School pupils take to Moorlands to investigate climate change

15th March 2011

Speyside High School pupils are taking to the moors of the Cairngorms National Park this week to investigate the link between moorlands and climate change.

Their visit forms part of the ‘Moorland Indicators of Climate Change Initiative’ (MICCI), which began three years ago in the Peak District National Park and is a UK-wide project involving schools in or close to National Parks.

The S5 pupils will be on Feith Musach in Glenlivet on Friday 18th March to collect data samples in order to explore the role that peat plays in carbon sequestration. Moorlands are a significant global carbon store in the form of peat and the pupils will be looking at the interaction of people and moorlands and the subsequent effects on climate change.

The Speyside High School students are carrying out their fieldwork during National Science and Engineering Week which began on Friday 11 March and runs until Sunday 19 March.

Moorlands cover more than half of the area of the Cairngorms National Park, formed by a combination of man and nature and managed to maintain a landscape for sporting and farming pursuits – a significant part of the Park’s culture and economy. Britain has most of Europe’s moorland and nearly all of its heather moorland with 12 per cent of Scotland covered by moorland.

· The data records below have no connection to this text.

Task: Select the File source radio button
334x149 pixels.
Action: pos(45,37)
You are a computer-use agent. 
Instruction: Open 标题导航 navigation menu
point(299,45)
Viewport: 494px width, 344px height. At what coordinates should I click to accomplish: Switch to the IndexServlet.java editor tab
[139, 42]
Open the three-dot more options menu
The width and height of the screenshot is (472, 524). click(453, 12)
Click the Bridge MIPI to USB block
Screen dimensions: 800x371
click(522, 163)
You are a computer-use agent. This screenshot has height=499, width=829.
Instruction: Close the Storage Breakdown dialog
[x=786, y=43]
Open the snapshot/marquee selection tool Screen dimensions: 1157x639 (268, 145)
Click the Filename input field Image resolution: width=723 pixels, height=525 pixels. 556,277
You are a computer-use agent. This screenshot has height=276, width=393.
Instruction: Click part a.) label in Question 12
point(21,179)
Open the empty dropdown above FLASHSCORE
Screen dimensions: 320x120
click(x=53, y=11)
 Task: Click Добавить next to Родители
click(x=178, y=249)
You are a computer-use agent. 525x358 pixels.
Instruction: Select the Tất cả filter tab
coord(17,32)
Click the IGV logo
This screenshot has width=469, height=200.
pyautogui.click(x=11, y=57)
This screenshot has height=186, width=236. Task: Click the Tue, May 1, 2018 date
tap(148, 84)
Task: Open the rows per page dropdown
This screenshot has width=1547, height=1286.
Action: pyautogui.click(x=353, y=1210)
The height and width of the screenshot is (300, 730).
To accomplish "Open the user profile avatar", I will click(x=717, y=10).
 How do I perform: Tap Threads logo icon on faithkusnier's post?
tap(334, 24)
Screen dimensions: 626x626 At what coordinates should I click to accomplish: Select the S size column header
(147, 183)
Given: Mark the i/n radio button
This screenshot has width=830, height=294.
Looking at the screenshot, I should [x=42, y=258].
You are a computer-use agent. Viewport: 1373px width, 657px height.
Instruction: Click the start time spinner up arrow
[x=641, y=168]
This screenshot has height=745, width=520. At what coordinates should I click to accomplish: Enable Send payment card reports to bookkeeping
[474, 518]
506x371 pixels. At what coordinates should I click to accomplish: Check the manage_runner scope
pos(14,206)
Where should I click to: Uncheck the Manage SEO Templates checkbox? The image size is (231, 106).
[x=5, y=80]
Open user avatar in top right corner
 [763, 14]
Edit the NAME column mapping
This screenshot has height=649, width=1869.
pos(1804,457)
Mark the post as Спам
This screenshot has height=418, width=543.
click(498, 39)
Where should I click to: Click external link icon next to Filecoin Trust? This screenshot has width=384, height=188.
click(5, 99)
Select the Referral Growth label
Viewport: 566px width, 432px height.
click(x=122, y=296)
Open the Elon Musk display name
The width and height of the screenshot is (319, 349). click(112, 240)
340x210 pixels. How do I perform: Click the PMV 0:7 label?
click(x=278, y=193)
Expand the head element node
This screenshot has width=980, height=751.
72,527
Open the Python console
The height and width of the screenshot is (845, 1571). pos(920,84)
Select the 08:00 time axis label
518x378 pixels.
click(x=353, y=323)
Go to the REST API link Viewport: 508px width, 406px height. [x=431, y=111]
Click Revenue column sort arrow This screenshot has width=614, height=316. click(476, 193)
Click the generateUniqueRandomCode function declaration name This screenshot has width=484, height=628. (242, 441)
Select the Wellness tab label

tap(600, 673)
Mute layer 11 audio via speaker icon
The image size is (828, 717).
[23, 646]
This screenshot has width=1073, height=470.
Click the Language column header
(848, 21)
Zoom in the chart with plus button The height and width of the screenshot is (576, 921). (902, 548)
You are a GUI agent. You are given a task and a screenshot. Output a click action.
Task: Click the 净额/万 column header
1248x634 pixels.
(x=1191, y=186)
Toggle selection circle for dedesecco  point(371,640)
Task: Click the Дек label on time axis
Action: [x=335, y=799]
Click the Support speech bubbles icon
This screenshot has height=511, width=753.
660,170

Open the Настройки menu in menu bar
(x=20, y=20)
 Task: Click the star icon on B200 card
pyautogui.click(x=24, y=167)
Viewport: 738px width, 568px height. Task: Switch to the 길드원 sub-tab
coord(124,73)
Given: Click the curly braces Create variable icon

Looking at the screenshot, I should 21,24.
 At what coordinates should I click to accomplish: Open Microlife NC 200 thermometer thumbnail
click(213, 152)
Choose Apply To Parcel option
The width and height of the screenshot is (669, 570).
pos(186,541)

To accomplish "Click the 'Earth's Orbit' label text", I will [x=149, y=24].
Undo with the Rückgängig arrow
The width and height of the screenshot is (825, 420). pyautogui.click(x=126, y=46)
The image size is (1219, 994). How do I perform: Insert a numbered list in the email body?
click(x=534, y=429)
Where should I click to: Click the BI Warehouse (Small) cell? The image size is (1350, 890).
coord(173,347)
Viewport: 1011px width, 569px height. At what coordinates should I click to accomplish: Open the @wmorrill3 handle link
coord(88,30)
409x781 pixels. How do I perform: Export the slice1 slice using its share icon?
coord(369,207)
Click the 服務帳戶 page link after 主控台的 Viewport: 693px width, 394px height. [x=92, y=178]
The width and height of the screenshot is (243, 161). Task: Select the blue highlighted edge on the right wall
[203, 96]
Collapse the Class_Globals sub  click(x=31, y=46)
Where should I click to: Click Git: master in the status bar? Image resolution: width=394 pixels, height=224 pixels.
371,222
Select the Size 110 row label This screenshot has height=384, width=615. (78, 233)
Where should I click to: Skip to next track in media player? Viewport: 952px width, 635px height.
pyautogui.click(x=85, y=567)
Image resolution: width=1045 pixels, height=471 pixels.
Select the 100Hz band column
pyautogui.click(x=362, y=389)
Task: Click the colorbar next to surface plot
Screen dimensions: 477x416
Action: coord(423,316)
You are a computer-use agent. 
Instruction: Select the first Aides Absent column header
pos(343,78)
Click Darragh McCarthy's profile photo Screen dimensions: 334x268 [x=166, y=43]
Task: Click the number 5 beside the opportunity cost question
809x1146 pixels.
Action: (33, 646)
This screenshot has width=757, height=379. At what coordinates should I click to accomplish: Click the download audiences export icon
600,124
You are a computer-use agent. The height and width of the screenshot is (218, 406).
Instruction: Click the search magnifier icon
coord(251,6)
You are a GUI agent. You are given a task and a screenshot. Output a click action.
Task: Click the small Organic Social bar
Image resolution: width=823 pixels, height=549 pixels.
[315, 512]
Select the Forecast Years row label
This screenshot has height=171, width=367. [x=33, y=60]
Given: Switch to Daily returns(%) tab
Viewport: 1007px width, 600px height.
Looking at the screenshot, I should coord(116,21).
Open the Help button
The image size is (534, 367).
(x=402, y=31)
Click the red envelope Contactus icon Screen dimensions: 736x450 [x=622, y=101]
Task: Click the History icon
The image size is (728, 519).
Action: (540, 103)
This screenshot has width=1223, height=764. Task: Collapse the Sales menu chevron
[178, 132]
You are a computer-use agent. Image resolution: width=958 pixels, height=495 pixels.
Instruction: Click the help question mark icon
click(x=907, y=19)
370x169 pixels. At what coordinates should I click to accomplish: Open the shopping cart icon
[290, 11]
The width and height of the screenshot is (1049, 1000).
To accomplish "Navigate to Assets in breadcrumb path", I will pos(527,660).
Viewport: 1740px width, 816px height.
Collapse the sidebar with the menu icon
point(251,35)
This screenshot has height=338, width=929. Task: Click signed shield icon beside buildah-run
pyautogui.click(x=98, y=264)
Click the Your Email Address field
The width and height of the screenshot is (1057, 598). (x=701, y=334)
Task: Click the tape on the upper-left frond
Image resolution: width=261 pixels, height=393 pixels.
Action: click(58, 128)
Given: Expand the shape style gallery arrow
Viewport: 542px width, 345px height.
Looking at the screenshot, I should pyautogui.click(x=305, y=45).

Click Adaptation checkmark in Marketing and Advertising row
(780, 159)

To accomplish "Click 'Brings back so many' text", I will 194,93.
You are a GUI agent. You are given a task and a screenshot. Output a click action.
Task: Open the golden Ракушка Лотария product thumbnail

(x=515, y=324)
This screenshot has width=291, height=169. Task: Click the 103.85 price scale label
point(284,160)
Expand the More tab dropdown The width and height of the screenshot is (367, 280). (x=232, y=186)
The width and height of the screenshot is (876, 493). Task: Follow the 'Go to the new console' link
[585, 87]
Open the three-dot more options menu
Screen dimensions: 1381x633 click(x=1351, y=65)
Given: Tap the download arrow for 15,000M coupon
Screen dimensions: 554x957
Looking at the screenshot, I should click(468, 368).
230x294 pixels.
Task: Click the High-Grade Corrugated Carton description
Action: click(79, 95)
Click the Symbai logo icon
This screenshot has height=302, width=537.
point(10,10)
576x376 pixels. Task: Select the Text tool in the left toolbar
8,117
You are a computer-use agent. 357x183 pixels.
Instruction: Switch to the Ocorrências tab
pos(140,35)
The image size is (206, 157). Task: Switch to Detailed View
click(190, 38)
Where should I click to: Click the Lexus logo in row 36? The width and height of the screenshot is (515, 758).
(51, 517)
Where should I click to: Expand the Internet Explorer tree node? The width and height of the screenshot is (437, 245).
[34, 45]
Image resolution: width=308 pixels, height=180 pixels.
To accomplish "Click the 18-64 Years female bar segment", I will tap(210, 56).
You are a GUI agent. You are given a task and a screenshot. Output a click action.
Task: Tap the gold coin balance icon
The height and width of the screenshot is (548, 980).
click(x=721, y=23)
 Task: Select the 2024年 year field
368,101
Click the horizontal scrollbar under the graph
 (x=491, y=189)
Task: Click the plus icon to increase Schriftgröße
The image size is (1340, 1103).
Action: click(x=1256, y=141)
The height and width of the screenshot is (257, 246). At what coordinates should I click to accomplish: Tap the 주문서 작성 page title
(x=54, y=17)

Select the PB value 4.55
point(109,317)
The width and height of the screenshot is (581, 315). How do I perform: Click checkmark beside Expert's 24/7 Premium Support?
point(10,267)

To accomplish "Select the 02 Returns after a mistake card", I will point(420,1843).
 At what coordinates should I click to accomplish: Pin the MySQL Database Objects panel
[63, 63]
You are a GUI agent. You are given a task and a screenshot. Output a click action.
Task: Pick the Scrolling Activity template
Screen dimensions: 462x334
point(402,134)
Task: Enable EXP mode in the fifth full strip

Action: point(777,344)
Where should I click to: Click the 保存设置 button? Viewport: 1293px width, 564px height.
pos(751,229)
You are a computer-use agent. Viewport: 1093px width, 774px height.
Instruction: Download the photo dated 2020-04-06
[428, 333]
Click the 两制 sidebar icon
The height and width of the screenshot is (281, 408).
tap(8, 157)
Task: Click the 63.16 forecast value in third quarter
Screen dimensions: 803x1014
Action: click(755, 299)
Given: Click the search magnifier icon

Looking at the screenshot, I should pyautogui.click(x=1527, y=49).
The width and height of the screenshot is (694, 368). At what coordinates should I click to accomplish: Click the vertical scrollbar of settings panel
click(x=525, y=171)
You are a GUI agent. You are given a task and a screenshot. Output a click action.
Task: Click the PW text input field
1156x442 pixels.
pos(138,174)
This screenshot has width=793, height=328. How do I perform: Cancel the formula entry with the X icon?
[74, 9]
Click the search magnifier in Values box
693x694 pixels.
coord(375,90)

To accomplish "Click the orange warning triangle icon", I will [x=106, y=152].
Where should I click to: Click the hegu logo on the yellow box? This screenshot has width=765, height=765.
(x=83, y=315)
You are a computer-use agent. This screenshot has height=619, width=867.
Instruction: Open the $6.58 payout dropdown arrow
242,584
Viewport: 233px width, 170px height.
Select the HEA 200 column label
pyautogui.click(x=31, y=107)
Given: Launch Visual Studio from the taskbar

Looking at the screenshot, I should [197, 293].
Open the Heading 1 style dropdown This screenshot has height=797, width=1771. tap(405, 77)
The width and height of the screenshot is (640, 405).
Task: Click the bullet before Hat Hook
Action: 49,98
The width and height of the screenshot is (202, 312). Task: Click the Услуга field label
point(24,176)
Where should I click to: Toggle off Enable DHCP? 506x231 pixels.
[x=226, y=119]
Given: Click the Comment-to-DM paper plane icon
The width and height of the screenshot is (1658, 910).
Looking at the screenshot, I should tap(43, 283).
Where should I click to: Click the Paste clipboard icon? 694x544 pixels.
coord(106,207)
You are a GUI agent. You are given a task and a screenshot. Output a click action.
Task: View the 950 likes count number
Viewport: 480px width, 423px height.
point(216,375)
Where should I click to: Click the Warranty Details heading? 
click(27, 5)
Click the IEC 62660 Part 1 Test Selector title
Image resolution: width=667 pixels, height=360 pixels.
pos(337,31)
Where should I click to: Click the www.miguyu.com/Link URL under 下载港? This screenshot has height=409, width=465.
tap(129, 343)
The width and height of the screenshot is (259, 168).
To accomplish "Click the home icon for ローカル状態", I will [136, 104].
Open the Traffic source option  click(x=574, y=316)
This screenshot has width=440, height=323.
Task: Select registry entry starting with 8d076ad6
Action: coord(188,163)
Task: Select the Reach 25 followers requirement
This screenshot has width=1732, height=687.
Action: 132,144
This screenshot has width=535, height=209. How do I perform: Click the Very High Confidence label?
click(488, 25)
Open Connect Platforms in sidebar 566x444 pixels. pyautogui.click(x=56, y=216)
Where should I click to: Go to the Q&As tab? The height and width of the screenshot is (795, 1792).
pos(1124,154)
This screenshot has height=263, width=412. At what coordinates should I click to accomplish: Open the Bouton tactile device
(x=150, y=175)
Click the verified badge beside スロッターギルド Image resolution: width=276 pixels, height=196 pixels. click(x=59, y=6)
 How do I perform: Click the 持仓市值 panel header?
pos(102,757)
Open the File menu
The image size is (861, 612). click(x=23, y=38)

The Speyside High School pupils will be assisted in the scientific investigations by the Cairngorms National Park Authority’s (CNPA) Outdoor Learning Officer, Alan Smith. He explained: “MICCI brings together the world of science and education and allows secondary pupils to experience team working and learning in the great outdoors. Speyside High School pupil’s findings are set to feed into this major initiative with the information being used by real scientists to build a picture of the connection between moorlands and climate change so they truly are making a difference at a national level.”

Bill Miller from Speyside High School added: “This is an excellent opportunity for some of our pupils to experience real, hands-on scientific research, and to use techniques and equipment which will greatly enhance their future studies in Advanced Higher Geography and Chemistry. It will also provide them with a greater understanding that climate change is not something that is happening “somewhere else” but is having an impact right now in our local area.”